Une grande partie de la vie de l’Alouette des champs est liée au chant de la parade nuptiale qui peut débuter dès les premiers signes du printemps et durer jusqu’à la fin de l’automne, bien au-delà de la période de nidification, comme si le mâle voulait encore garder le contact avec sa partenaire ou bien défendre son territoire à outrance.
Le couple est monogame mais uniquement pendant la saison de reproduction qui, les années favorables, peut voir la ponte de trois nichées.
Le nid est placé au sol dans une petite dépression creusée par la femelle et recouverte de fins brins d’herbe sèche et de minuscules tiges enroulées pour former une coupe bien marquée et assez profonde.
Habituellement bien caché au pied d’une touffe d’herbe ou simplement posé dans l’herbe épaisse, il peut parfois être totalement exposé sur un sol aride et pierreux, la couleur de la livrée cryptique de la mère lorsqu’elle couve le camouflant parfaitement.
En effet, trouver un nid d’Alouette des champs est extrêmement difficile, tout d’abord en raison de sa position parmi la végétation basse et de la grande capacité de camouflage des œufs ou des oisillons lorsqu’ils sont encore dans le nid. Il faut aussi ajouter la stratégie adoptée par la femelle en train de couver qui, dès qu’elle perçoit l’approche d’un danger, s’éloigne rapidement du nid de quelques mètres et s’accroupit au sol, puis prend brusquement son envol devant l’intrus, lui indiquant ainsi un emplacement erroné pour le nid.

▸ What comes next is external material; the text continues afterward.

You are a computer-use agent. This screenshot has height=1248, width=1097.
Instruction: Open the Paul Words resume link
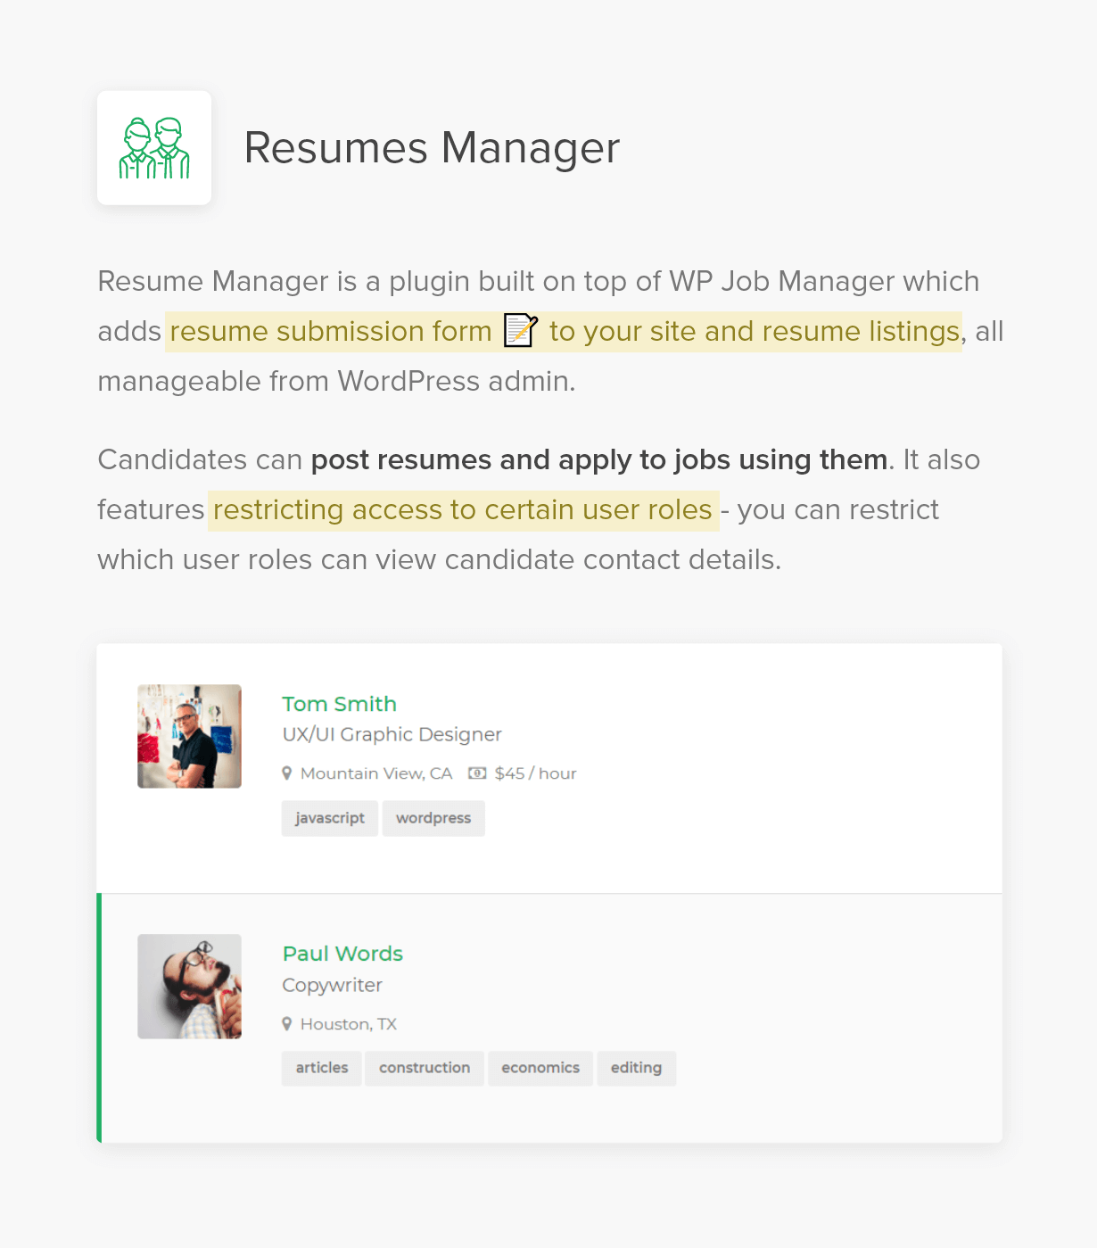point(342,954)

La femelle pond de 3 à 5 œufs de couleur crème fortement tachetés de gris ce qui leur donne un aspect sombre et semblable au substrat sur lequel ils sont placés. Ils sont visuellement plutôt grands pour la taille de l’oiseau, peut-être en rapport avec le fait que l’incubation, effectuée par la femelle seule, ne dure que 11 jours, l’une des périodes d’incubation les plus courtes parmi les oiseaux.
Les petits naissent nus et aveugles avec un léger duvet ocre clair et doux sur tout le corps ce qui les rend complètement invisibles et bien camouflés sur le sol. Les oisillons sont nourris par les deux parents.
La précocité à quitter le nid est parfois incroyable et il n’est pas rare qu’à la suite de l’irrigation du terrain où il se trouve ou d’une inondation soudaine, on puisse voir des petits oisillons isolés et sans plumes autour du nid, qui pourtant parviendront à survivre en restant à l’endroit d’où ils ont été tragiquement expulsés.
Même lorsque la situation est normale, le nid est abandonné bien avant l’envol, qui n’a généralement pas lieu avant deux semaines.
L’alouette des champs est principalement insectivore pendant la nidification mais se nourrit en même temps de graines et de grains de toutes sortes, ces aliments devenant prépondérants pendant l’hiver.
Malheureusement, les populations de l’Alouette des champs ont subi un déclin drastique au cours des dernières décennies, en particulier les populations européennes qui ont vu se produire un changement brutal dans leur habitat suite à l’introduction de nouvelles cultures.
La monoculture du maïs et la disparition des prairies stables ont été les principales causes de sa disparition des grandes plaines du nord de l’Italie et des régions méditerranéennes.
Bien qu’elle soit classée “Least concern”, c’est-à-dire à risque minimal, sur la Liste rouge de l’UICN, cette espèce présente un déclin général sur l’ensemble du territoire occupé, avec une disparition presque totale dans de vastes zones européennes et en particulier dans le nord de l’Italie.
Baudelaire enviait l’Alouette des champs pour sa capacité à voler au-dessus du monde, en dérobant les secrets. “Celui dont les pensers, comme des alouettes – Vers les cieux le matin prennent un libre essor – Qui plane sur la vie, et comprend sans effort – Le langage des fleurs et des choses muettes ! ”
Des vers simples et courts mais intenses et expressifs comme le chant émis par ce sympathique petit oiseau.